(Pixel coordinate grounding data)
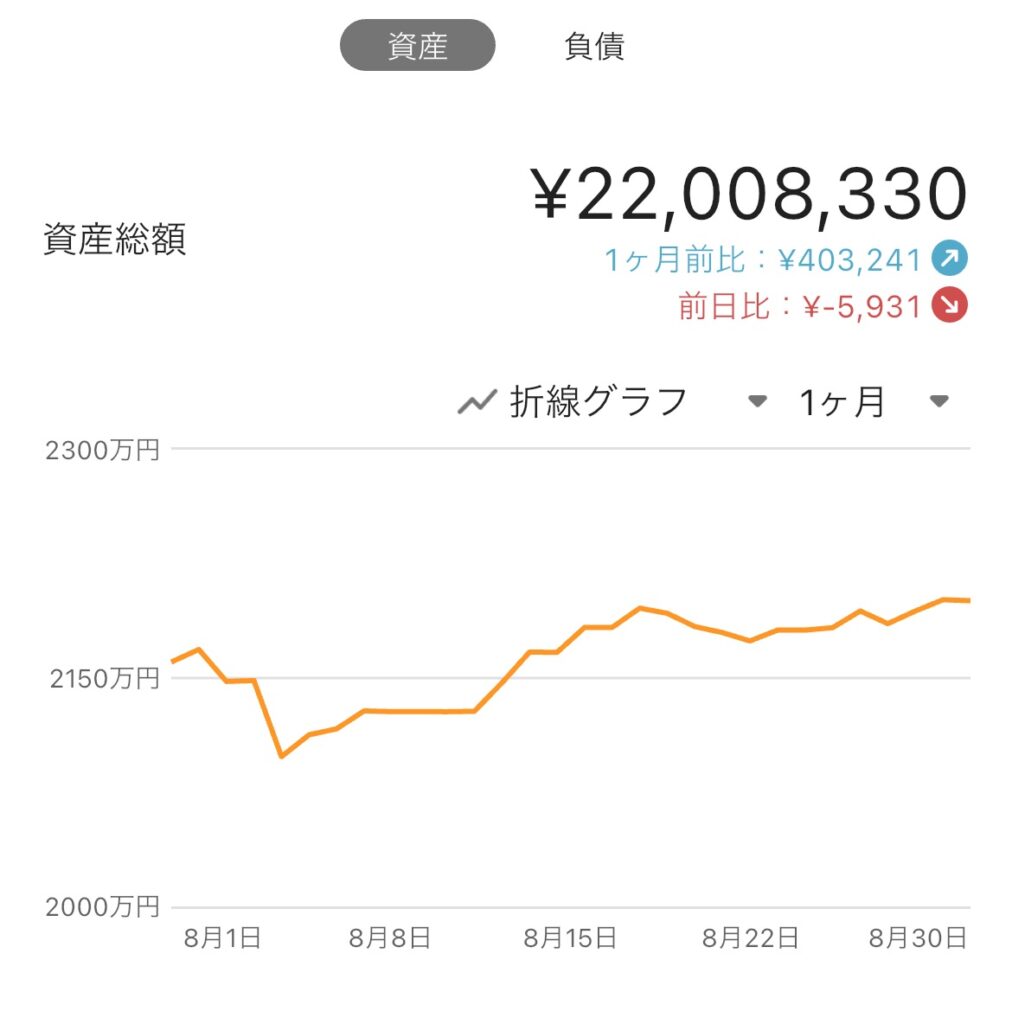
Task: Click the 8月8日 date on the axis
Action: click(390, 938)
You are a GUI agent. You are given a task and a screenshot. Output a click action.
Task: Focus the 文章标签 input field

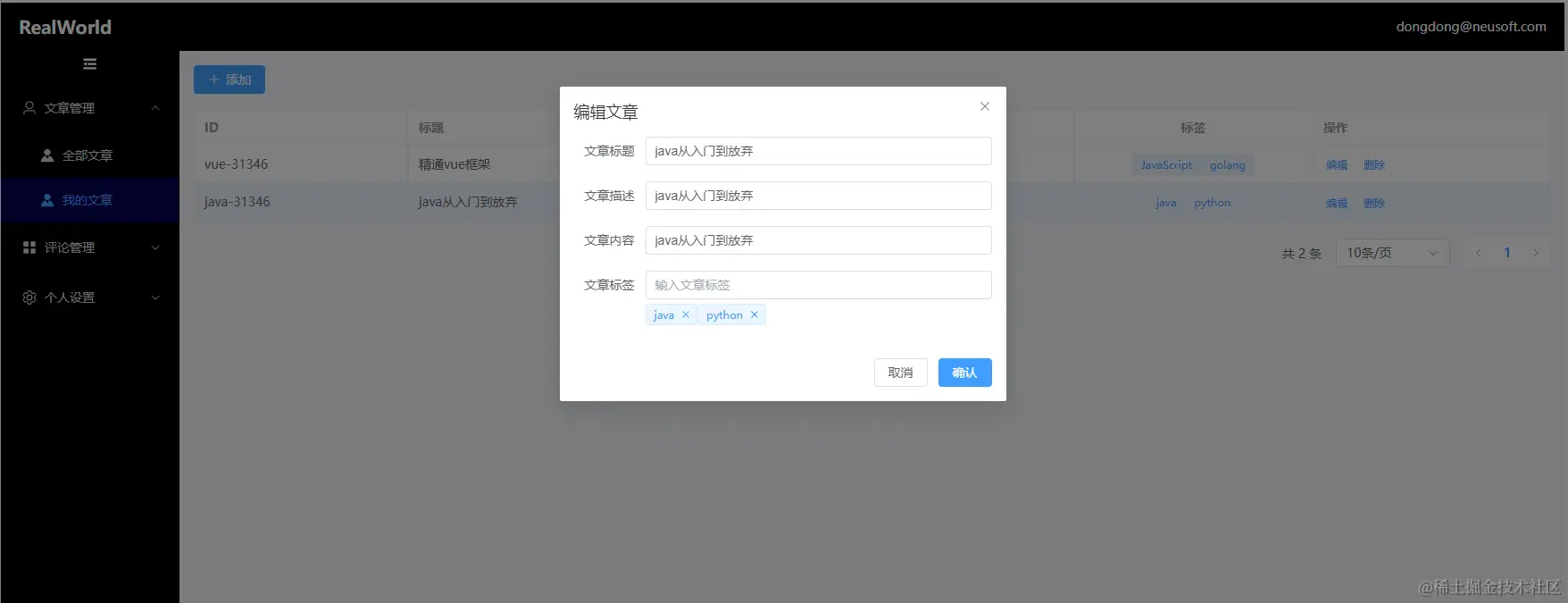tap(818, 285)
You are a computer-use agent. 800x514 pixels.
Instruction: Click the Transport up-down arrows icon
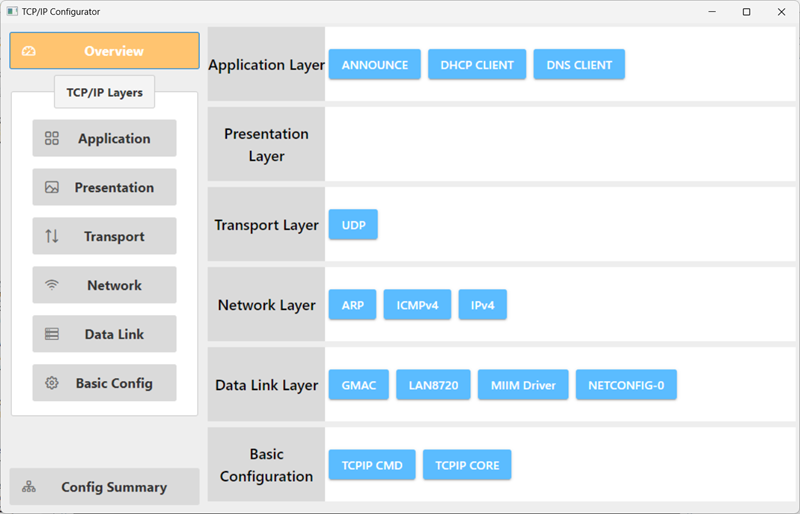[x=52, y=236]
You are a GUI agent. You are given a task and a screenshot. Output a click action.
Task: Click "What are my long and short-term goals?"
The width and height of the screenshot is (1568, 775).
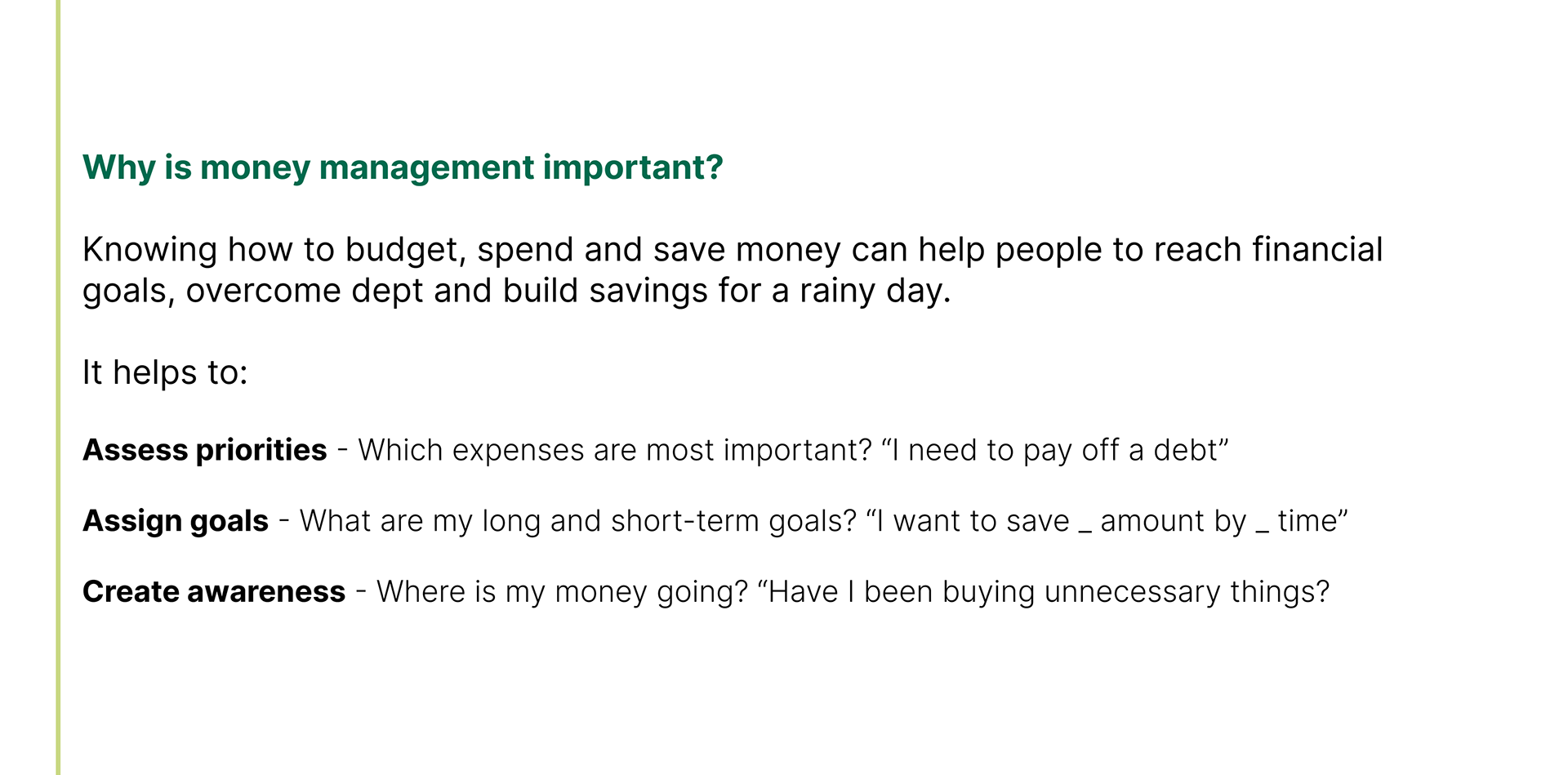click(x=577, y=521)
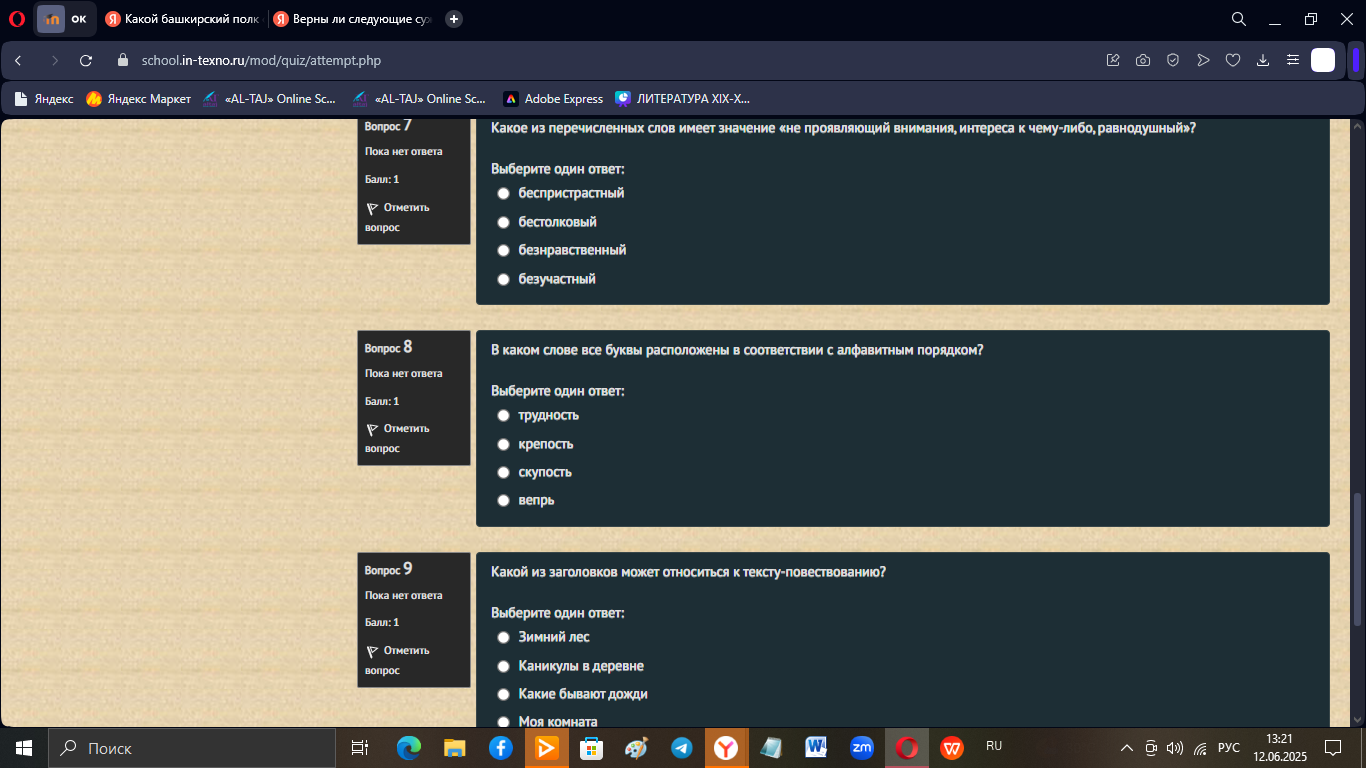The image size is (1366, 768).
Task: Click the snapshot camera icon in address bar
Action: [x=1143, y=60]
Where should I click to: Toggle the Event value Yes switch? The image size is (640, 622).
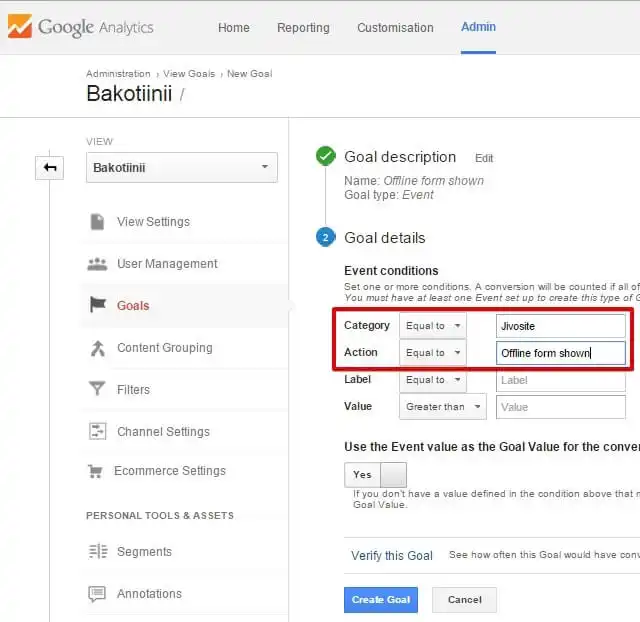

- _Task brief_
Print from the line containing "Instruction: Click the" through the line containing "are my long" in the data above, exactly as the lines stand, and omit every picture.

- _Answer to the problem_
Instruction: Click the Transport up-down arrows icon
[x=52, y=236]
You are a GUI agent. You are given a task and a screenshot. Output a click action.
Task: Click "What are my long and short-term goals?"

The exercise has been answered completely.